Back to Archived Journals » International Journal of Clinical Transfusion Medicine » Volume 3

Immunoglobulin transfusion in hemolytic disease of the newborn: place in therapy

Authors Mundy CA, Bhatia J

Received 18 January 2015

Accepted for publication 10 March 2015

Published 18 June 2015 Volume 2015:3 Pages 41—45

DOI https://doi.org/10.2147/IJCTM.S40019

Checked for plagiarism Yes

Review by Single anonymous peer review

Peer reviewer comments 4

Editor who approved publication: Prof. Dr. Cees Th. Smit Sibinga



Cynthia A Mundy, Jatinder Bhatia

Department of Pediatrics, Division of Neonatology, Georgia Regents University, Children's Hospital of Georgia, GA, USA

Abstract: Hemolytic disease of the newborn continues to be a common neonatal disorder that requires a comprehensive understanding on the part of those caring for infants. Common treatments include hydration and phototherapy. Exchange transfusion is used in severe hemolytic disease, but infants undergoing this treatment are exposed to many adverse effects. Intravenous immunoglobulin is a newer strategy that is showing promise in the treatment of the disease. This review discusses the current use and future expectations of intravenous immunoglobulin therapy in newborns.
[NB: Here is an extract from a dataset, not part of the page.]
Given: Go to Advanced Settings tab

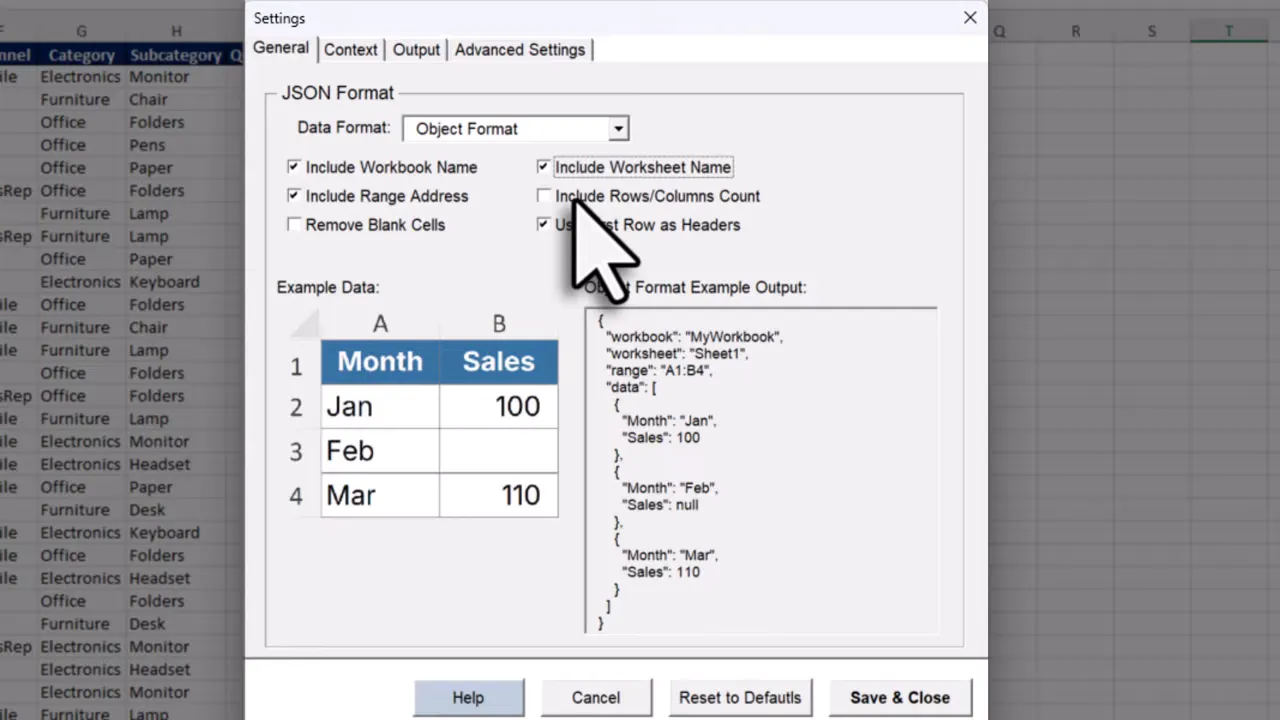Looking at the screenshot, I should coord(519,49).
Keywords: hyperbilirubinemia, ABO incompatibility, neonatal jaundice

 

Introduction

Various treatment modalities are available for the management of isoimmune hemolytic disease (HD) of the newborn, including administration of intravenous immunoglobulin (IVIG). Neonatal use of IVIG to treat hemolytic anemia was first reported in 1987 by Hara et al as being successful in the treatment of late anemia due to rhesus E incompatibility.1 Since that time, numerous reports have been published discussing its use in other forms of HD of the newborn, mainly blood group incompatibility, which has proven effective and reduced the need for more invasive treatments such as exchange transfusion.210 This paper discusses the current use of IVIG as a treatment for neonatal HD and future uses, including fetal administration.
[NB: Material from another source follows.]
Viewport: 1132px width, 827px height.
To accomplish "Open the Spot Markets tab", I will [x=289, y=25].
Overview of hemolytic disease of the newborn

Hemolytic disease of the newborn falls into three basic categories based on cause and serological diagnosis, ie, Rh disease, ABO blood group incompatibility, and alloantibody reactions. Rh disease is managed by maternal administration of Rho(D) immune globulin which binds to and destroys fetal cells circulating in maternal blood before a full maternal immune response can be initiated.11 Additionally, use of Doppler ultrasound to diagnose fetal anemia and treatment with intrauterine transfusion has significantly reduced the rates of infants born with significant Rh disease.10

Blood group incompatibility occurs in 15%–25% of pregnancies.1214 Mothers with the blood group O-positive develop anti-A and anti-B antibodies. If a fetus is A or B blood type, an incompatibility exists and maternal anti-A or anti-B antibodies attach to the fetal blood cell, leading to destruction and the development of jaundice and anemia. However, only one in 150 infants develop mild hemolysis and even fewer, one in 3,000, develop severe disease.13

Rare alloantibodies, including anti-D, anti-c, anti-E, anti-Kell, anti-Kidd, and anti-Duffy, can also lead to hemolytic anemia in the newborn.15 Of these, anti-D remains the most common, affecting 1 to 1,200 pregnancies.1618 Prenatal maternal testing can identify these antibodies, so health care providers can provide close monitoring and possible prenatal interventions.15

Diagnosis of hemolytic disease

To identify infants who may be at risk for development of HD not known prenatally, blood typing and the direct antiglobulin test (DAT, or Coombs test) are completed. The DAT identifies antibodies that are attached to the infant’s red blood cells, indicating an immune-dependent reaction.15,19 The test will be positive regardless of the antibody type (anti-A, anti-B, or the rarer alloantibodies discussed above). It was previously believed that the severity of the infant’s disease correlated with the DAT being positive, but recently the DAT has been shown to have a poor positive predictive value in identifying infants who needing treatment.15 It was shown that only 23% of infants with a positive DAT required phototherapy. However, it was also demonstrated that the stronger the positive result, the more likely the infant was to require treatment.20 False positive results can occur from Wharton’s jelly contaminating the sample.19

A complete blood count is also necessary in the evaluation of HD. Depending on the timing of the study, anemia may be mild or severe. Reticulocytosis and an elevated nucleated red cell count as well as spherocytosis will often be present as the infant attempts to correct the anemia by generating new, immature red blood cells.11

As the red blood cells are destroyed, bilirubin is released and the infant’s immature liver is unable to conjugate the large bilirubin load. Without removal in the gastrointestinal tract, the bilirubin levels rise, leading to clinical manifestation of jaundice within 12–24 hours of birth.14 The initial anemia and subsequent hyperbilirubinemia are treated within the first week of life. However, chronic anemia often develops and should be followed-up at 6–8 weeks of life.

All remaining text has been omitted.